Saved data entries:
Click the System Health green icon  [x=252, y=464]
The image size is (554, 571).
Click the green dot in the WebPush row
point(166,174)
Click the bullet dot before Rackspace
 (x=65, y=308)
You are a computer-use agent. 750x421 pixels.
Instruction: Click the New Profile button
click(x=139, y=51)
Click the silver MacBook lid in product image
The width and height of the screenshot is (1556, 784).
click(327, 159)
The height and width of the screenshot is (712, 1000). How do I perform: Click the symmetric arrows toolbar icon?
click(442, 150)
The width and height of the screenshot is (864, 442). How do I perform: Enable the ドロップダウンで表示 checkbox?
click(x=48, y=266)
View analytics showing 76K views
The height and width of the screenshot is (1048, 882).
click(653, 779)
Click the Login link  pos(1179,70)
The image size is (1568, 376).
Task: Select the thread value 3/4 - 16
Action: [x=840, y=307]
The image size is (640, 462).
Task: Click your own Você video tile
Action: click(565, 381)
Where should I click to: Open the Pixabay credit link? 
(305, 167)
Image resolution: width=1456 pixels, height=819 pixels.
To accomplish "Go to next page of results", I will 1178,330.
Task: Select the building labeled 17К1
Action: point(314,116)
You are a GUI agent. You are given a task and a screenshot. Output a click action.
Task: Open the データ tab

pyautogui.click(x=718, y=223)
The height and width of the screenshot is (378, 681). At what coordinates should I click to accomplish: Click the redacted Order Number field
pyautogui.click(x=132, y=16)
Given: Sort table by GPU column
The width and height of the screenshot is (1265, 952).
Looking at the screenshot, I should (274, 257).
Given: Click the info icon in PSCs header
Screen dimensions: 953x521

PROMPT:
Your answer must contain every line of the records, exactly.

ANSWER TO THIS PROBLEM:
Click the System Health green icon  [x=252, y=464]
The image size is (554, 571).
Click the green dot in the WebPush row
point(166,174)
Click the bullet dot before Rackspace
 (x=65, y=308)
You are a computer-use agent. 750x421 pixels.
Instruction: Click the New Profile button
click(x=139, y=51)
Click the silver MacBook lid in product image
The width and height of the screenshot is (1556, 784).
click(327, 159)
The height and width of the screenshot is (712, 1000). How do I perform: Click the symmetric arrows toolbar icon?
click(442, 150)
The width and height of the screenshot is (864, 442). How do I perform: Enable the ドロップダウンで表示 checkbox?
click(x=48, y=266)
View analytics showing 76K views
The height and width of the screenshot is (1048, 882).
click(653, 779)
Click the Login link  pos(1179,70)
The image size is (1568, 376).
Task: Select the thread value 3/4 - 16
Action: [x=840, y=307]
The image size is (640, 462).
Task: Click your own Você video tile
Action: click(565, 381)
Where should I click to: Open the Pixabay credit link? 
(305, 167)
Image resolution: width=1456 pixels, height=819 pixels.
To accomplish "Go to next page of results", I will 1178,330.
Task: Select the building labeled 17К1
Action: point(314,116)
You are a GUI agent. You are given a task and a screenshot. Output a click action.
Task: Open the データ tab

pyautogui.click(x=718, y=223)
The height and width of the screenshot is (378, 681). At what coordinates should I click to accomplish: Click the redacted Order Number field
pyautogui.click(x=132, y=16)
Given: Sort table by GPU column
The width and height of the screenshot is (1265, 952).
Looking at the screenshot, I should (274, 257).
Given: Click the info icon in PSCs header
Screen dimensions: 953x521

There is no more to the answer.